Aku no komen mendengar sindiran kedua teman seperjuangan ini. Kalau aku buka suara mereka pasti banyak tanya dan aku gak mau bahas, apalagi masalah dilabrak kakak kelas yang centil, ihhhh pengen aku cakar wajahnya.
"Lan, aku bilangin ibu kamu loh karena tamat sekolah kamu pasti dilamar. "
"Ih, gak! Aku mau kuliah dulu. "
"Yakin, siapa tahu ikuti trend anak sekarang."
"Hamidun?" tanyaku dan mereka berdua cekikikan.
"Gak lah, bisa diusir dari rumah dan kamu gak mau nampung aku. "
"Ya gak lah, aib entar ketularan dosanya. Udah gak usah pacaran, masih bau kencur ... makan aja masih disuapin jadi gak usah macam-macam! " kata sepupuku ini yang terlihat tidak suka.
Aku semakin ingin mengganggunya, "Kalau cium pipi boleh lah ya, kalau dia minta ... dikasi gak? "
Dia menjelingku dan Ani cekikikan.
"Boleh tapi pipi atau pipi, eh gak taunya malah semakin turun, wah kacau." ucap Ani dan aku menjeling Ian.
"Wah enak dong boleh coba," sahutku dan dengan cekatan si cowok diantara kami ini buka suara,
"Aku timpuk!" jawab Ian dengan gerakkan tangannya yang ingin memukul aku dan aku berlari kencang sampai ke rumah.
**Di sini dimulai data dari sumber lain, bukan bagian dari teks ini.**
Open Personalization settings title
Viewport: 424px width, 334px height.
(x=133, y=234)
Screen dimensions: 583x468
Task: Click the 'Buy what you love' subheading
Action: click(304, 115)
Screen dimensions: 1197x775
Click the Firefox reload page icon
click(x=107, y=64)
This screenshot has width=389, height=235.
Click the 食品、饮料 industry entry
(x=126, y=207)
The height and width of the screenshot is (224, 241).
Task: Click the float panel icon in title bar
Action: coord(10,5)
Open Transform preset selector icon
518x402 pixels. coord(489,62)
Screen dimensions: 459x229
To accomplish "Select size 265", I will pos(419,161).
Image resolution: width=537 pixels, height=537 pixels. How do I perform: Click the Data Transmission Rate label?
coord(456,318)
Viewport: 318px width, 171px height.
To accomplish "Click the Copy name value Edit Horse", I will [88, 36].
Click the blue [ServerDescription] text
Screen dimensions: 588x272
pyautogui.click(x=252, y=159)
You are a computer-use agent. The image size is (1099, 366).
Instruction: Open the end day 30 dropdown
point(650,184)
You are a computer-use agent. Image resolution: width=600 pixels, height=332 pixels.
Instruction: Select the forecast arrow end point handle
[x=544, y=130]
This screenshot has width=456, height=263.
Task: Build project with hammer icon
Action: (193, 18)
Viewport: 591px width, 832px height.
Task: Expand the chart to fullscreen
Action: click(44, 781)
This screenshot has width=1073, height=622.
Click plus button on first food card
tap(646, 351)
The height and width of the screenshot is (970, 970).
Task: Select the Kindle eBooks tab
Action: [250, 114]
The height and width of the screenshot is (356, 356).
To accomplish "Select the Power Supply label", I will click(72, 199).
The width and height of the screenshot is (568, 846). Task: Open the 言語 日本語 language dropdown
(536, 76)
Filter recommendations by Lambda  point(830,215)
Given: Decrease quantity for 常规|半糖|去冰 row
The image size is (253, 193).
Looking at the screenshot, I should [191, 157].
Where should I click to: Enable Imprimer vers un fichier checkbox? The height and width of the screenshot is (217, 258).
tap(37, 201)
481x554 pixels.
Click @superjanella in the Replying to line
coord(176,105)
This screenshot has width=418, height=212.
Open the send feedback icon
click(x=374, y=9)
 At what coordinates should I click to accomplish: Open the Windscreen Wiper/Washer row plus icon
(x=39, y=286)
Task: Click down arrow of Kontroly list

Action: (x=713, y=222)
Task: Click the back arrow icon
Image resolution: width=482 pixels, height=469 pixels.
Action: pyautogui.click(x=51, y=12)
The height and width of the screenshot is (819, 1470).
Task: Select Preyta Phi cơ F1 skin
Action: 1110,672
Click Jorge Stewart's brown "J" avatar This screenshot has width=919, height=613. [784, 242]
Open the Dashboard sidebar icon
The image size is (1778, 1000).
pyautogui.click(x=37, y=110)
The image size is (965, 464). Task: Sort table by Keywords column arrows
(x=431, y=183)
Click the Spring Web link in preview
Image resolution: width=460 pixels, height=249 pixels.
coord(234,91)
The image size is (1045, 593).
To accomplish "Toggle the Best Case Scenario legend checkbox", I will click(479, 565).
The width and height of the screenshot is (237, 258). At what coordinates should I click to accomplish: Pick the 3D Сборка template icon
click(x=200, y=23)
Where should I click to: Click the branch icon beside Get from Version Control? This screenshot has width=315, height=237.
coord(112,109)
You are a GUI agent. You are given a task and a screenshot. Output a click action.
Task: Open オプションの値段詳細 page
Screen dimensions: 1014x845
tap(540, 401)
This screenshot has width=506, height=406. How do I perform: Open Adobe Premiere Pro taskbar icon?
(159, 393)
Untung masih bisa lari kalau gak aku bakal ditimpuk benaran. Sampai di dalam rumah, ibuku sudah siap dengan semua persiapan untuk acara malam ini.
"Kamu jahil lagi sama Ian? "
"Habisnya aku mau ditimpuk, bu laperrr ....," rengekku manja.
"Ya makan sana, lauk kesukaan kamu sudah ada didalam tudung saji. Habis makan jangan tidur, bantu ibu berkemas. "
"Oke."
Aku gak sabar lagi, untuk acara malam ini. Ada Gerry gak ya? Siapa tahu dia berubah pikiran. Sekalian mau buat Ian semakin marah dan Ani menjadi salah fokus.